##### MATERIAL FOR THE TASK

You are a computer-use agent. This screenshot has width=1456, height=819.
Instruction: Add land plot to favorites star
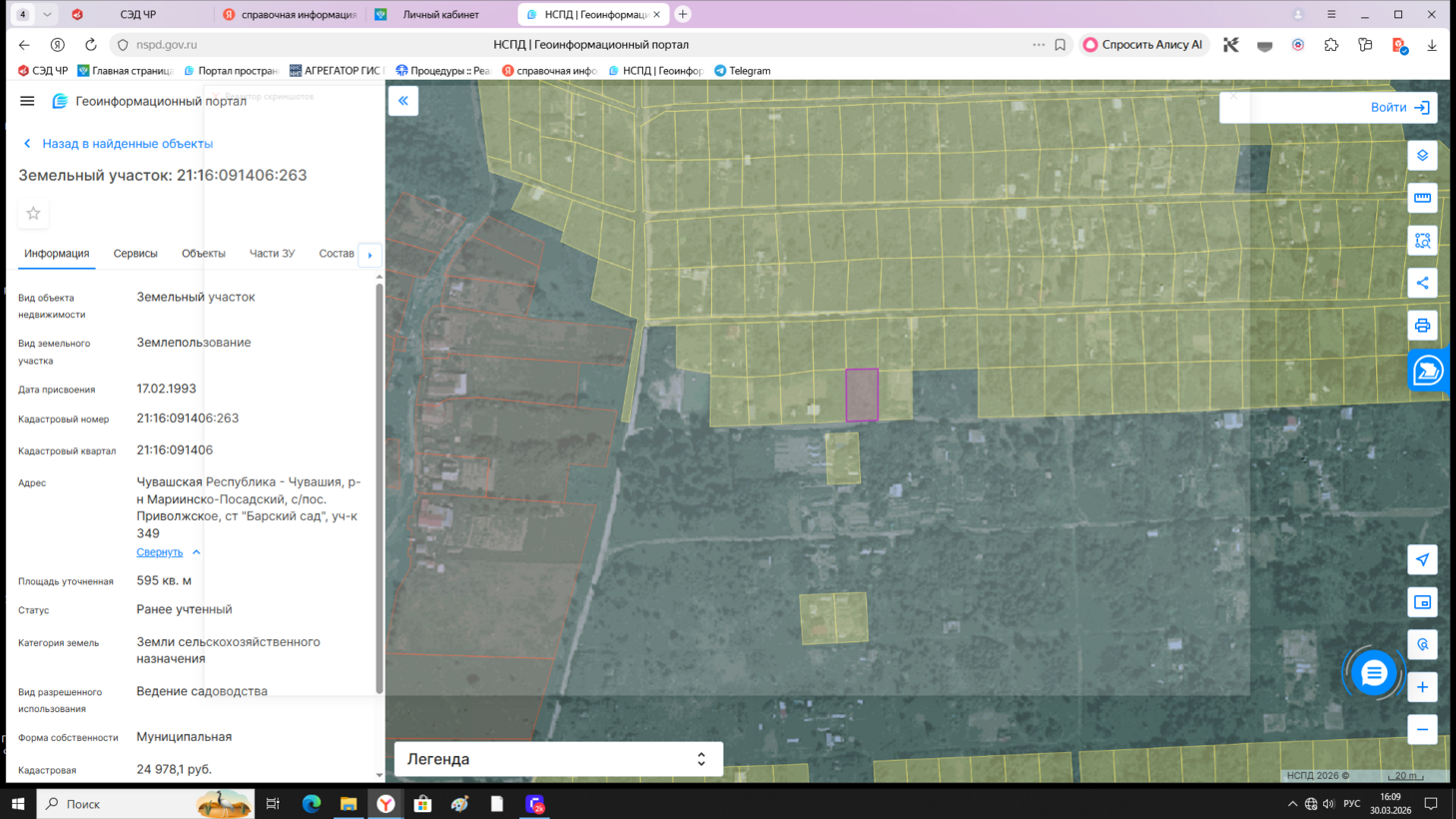[33, 214]
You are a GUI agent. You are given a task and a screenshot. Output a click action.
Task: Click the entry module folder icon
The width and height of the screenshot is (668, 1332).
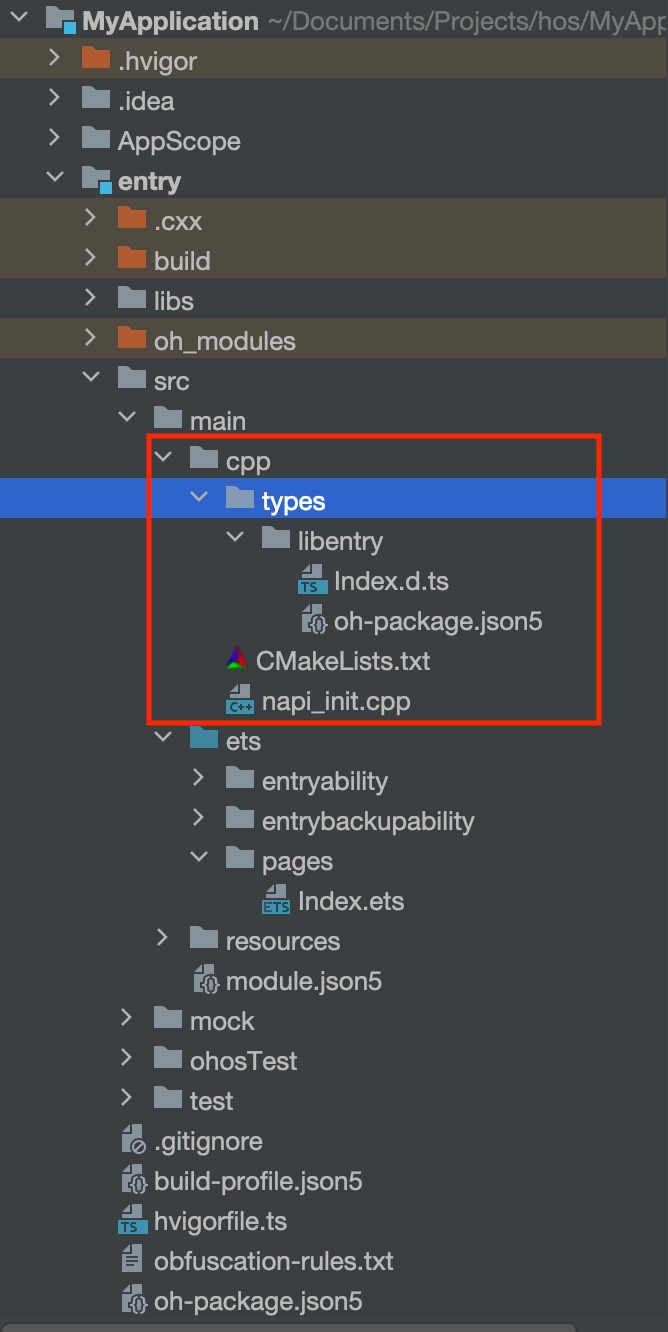click(x=96, y=181)
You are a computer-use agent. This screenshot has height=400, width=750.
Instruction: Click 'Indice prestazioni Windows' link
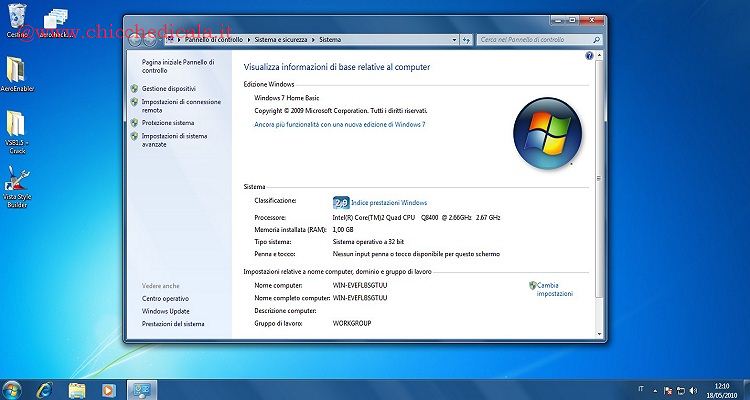point(389,202)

##########

▶ **ASSIGNMENT**
Your response should contain each line of the entries above that holds the string "agent".

▶ **EXERCISE RESULT**
You are a computer-use agent. This screenshot has width=1456, height=819.
You are a GUI agent. You are given a task and a screenshot. Output a click action.
You are a computer-use agent. This screenshot has height=400, width=750.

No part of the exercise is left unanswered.